París
Berlanga desde fuera por Francisco NIEVA
Habría que contar qué sentían y opinaban del cine de Berlanga los exiliados, voluntarios o por la fuerza, que vivían y trabajaban fuera de España, sobre todo en algunas ciudades europeas que eran emporios de cultura. Obreros, intelectuales, artistas... Como Carlos Edmundo de Ory, Fernando Arrabal y yo mismo. No hay que decir que al cine producido en la España franquista lo teníamos en menos y nos hacía sentir el típico complejo de inferioridad. Un complejo al que ayudaba el desdén general hacia la cultura española en aquellos momentos.
Viviendo yo en París, los grandes prestigios españoles eran García Lorca, fusilado por los rebeldes, y María Casares, hija de un político republicano, convertida en excelente actriz francesa.
Cuando tuvimos noticia de «Bienvenido Mister Marshall» y de su éxito en Cannes, nos apresuramos a verla. Yo fui a primera hora de la tarde a ver la que se proyectaba en el cine de «L'Ópera» y me encontré con Gerard Philippe, que iba acompañado de una chica y se sentó dos filas por delante de mí. Lo vi moverse y reírse cantidad de veces. Aquella tierna, pero acidulada sátira, tenía virtudes molierescas y aromas de Labiche, el vaudeviliste francés más prestigioso y emblemático. Lo que ha hecho tantas veces el éxito español en Francia se debe al entusiasmo que les provoca que ciertos aspectos de nuestro cine se asemejen a sus más conocidos clásicos. Desde el siglo XVIII el afrancesamiento de muchos ingenios españoles ha resonado inconscientemente en numerosos artistas contemporáneos. Arrabal y Almodóvar han sido prohijados por París por esta causa. El genio racial y universal de Berlanga despertó el fervor entusiasta de los franceses, y el cine español comenzó a ser un orgullo. Una sorpresa y un regalo para los españoles que se buscaban la vida lejos de su país de origen. Y, para mí, la filmografía de Berlanga, desde sus comienzos hasta el año 63, en que vuelvo a España y se estrena la obra maestra «El verdugo», la compara a la sorpresa y la admiración que me produjo «Cien años de soledad», de García Márquez. Berlanga es nuestro García Márquez cinematográfico. Berlanga se ha inventado un gran Macondo, que era trasunto de la España real de su tiempo, iluminado de realismo mágico, de un tierno sarcasmo y un halo poético.
No tanto hay que insistir en el españolismo de Berlanga, sino en todo lo que lo emparenta y asocia a la cultura europea de su tiempo, a su imaginación creadora, al devenir de sus propuestas estéticas. Berlanga ha sido «el moderno» más auténtico de nuestro cine, a la par que Buñuel.
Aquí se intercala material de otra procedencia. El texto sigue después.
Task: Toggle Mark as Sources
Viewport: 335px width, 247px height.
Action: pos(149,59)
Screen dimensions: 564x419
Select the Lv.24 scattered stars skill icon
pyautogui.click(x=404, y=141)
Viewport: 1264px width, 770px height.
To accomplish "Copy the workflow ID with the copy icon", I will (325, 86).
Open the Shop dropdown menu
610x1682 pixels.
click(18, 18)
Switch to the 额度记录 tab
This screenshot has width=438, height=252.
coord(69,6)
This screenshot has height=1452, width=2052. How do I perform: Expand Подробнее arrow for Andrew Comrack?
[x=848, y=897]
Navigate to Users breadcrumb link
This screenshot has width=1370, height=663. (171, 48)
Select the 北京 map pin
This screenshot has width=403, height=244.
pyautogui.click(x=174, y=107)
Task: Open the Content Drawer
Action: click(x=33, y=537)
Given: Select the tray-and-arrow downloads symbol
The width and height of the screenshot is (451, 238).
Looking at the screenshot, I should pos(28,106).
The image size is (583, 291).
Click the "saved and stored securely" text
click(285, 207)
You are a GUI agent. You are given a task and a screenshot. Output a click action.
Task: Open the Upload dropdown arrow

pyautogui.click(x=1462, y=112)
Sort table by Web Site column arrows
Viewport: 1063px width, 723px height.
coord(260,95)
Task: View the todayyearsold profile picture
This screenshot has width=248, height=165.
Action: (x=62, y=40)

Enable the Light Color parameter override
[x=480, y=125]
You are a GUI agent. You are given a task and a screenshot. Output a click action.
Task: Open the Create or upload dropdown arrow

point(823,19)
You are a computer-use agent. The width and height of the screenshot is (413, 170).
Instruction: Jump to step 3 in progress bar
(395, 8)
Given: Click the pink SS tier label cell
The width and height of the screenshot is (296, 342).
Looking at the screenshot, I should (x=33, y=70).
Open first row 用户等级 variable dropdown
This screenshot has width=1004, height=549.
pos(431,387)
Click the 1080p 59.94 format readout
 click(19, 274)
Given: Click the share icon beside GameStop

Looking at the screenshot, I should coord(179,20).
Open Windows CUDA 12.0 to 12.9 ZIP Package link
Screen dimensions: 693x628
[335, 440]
Los exiliados nos admirábamos de que, en la España de Franco, se pudieran hacer esas cosas que les abrían a los españoles puertas y ventanas para respirar unos aires nada contaminados de autoritarismo. Esta es, además, la gran significación de Berlanga y de su influencia en el cine español: el «berlanguismo». No tenemos más que citar a Fernando Fernán Gómez.
Vista desde fuera y objetivamente, la extensa filmografía de Berlanga tiene la misma entidad, perfiles estilísticos, éticos y estéticos que la de John Ford. Hasta la misma forma de potenciar a los actores secundarios en sus películas corales. El gran secundario, llegado su momento, roba plano y se convierte en protagonista de unos minutos –y hasta segundos– de una minicomedia o tragedia grotesca planteada y resuelta en tan breve secuencia. Por el cine de Berlanga ha desfilado la plana mayor de grandes secundarios que hubo en España. ¿Para qué nombrarlos ahora? Todos saben que son eminencias de la interpretación venidos del teatro. No tenía necesidad Berlanga de descubrir a nadie, sino de aprovechar al máximo lo ya descubierto, que era muchísimo, y crear grandes concertantes y «masas corales» que sonaban a Fiesta Mayor en el cine. «¡Allá va eso!» Y todo en armonía con la actualidad social, sus alegrías y sus problemas. Cine en caliente y en punta, un gran documento histórico, a la vez que una admirable obra de arte.